The often-forgotten Governance factor amid considerations of other factors has caused large corporates to suffer significant financial damage.
For example, Volkswagen’s emissions test scandal, and Facebook’s misuse of data have led them to suffer significant financial damage.
03 Evolution of ESG
ESG investing is growing exponentially as more and more investors and issuers are using ESG to support their investment decision-making. The practice of ESG investing dates back to the 1960s as socially responsible investing, with investors refraining from including stocks or entire industries in their portfolios based on business activities such as tobacco production or involvement in the South African apartheid regime.

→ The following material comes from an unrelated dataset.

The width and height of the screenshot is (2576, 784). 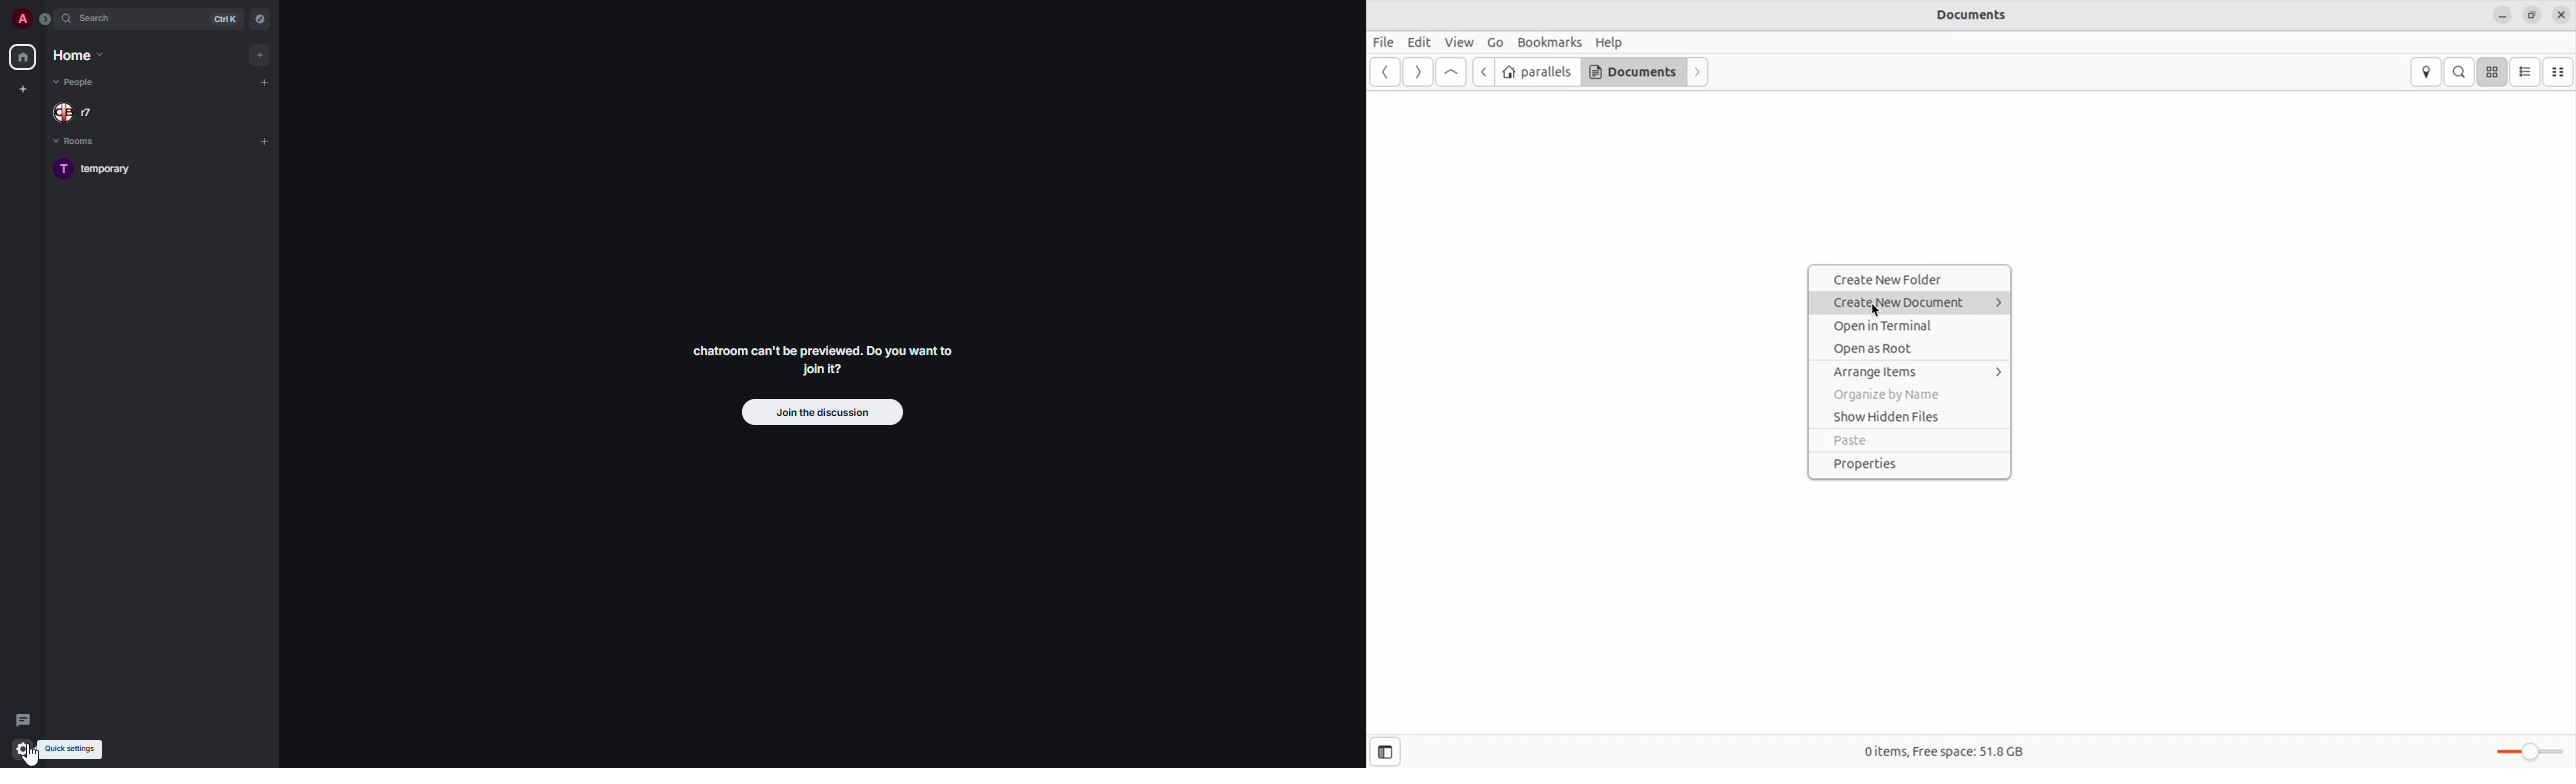 I want to click on View, so click(x=1461, y=41).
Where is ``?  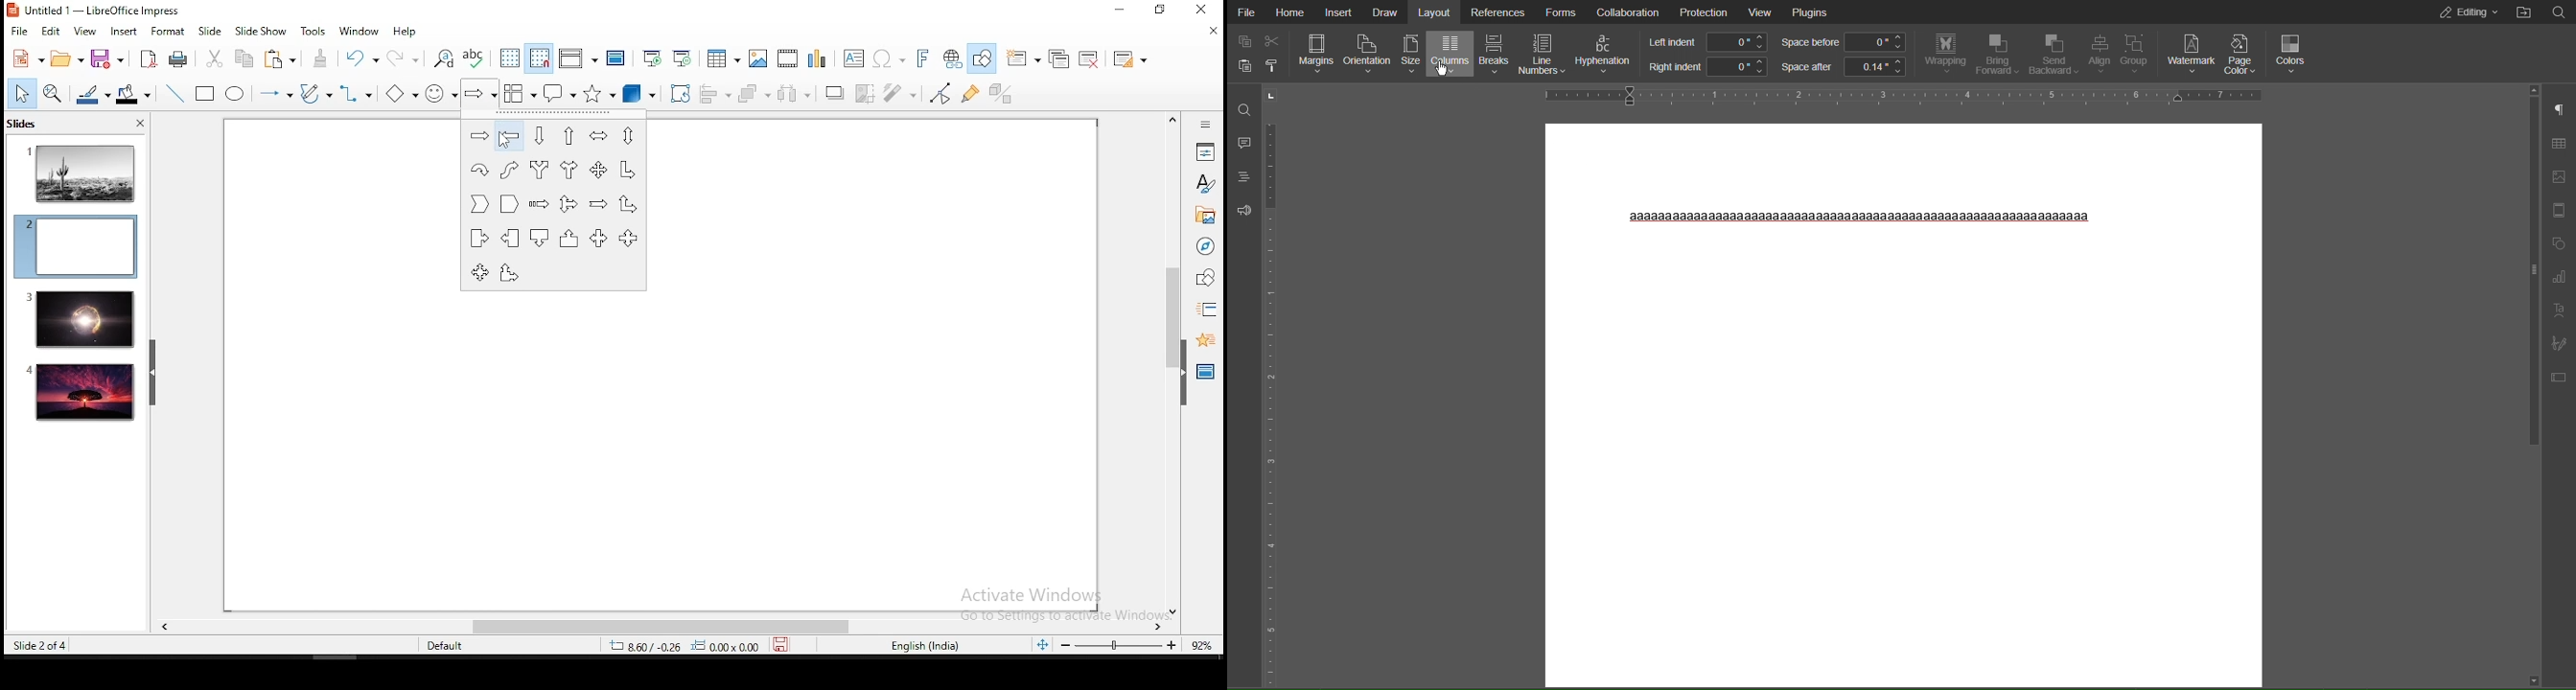
 is located at coordinates (1203, 124).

However, sustainable investing in its current form is recently gaining market momentum, driving large inflows in ESG-focused products.
According to a Lipper report, inflows into ESG-focused products have seen an average compounded annual growth rate (CAGR) of 27% in global assets under management (AUM) over the last 6 years. Particularly there has been a significant jump in AUM during the COVID-19 pandemic period.
Growth of AUM for ESG-centric Products in the Last Few Years
Pandemic’s Impact on the Future of ESG Investing
While ethical considerations and alignment with values still remain primary motivation for ESG investors, ESG investing has also evolved in recent years to consider financial materiality as well. Today institutional and retail investors align their investment strategies around socially responsible themes. Even certain public sector organizations look to incorporate ESG factors into the investment decision- making process alongside traditional financial analysis to generate long-term value.
The graph shows a J.P. Morgan poll with 50 global institutions, (a total of USD12.9 trillion in AUM) on how they assess the pandemic to impact the future of ESG investing.
04. Core Pillars Shaping the Future of ESG Investment
The growing evidence that sustainable corporate practices link closely to performance is focusing investor and acquirer attention on ESG scores.
The combined score of E, S & G affects one’s license to operate as a business within the external world. This is the reason global corporate giants like Walmart and McDonald’s have named sustainability as a key priority moving forward. Financial institutions like Deutsche Bank has made vendor sustainability ratings mandatory.
This trend is poised to continue in the coming years, as a new report from Broadridge Financial Solutions predicts that ESG assets will tip $30 trillion by 2030.
However, in the modern internet age of unlimited information and transparency, labeling something as ESG-related without proper evidence or valuable insights is no longer accepted by investors.
The 5 core intersecting pillars discussed below would shape the future of ESG investment.
Investment research is increasingly focused on sustainable outcomes. The financial community realizes that a sustainable transition calls for double materiality assessments that account for the ways E, S, and G intersect.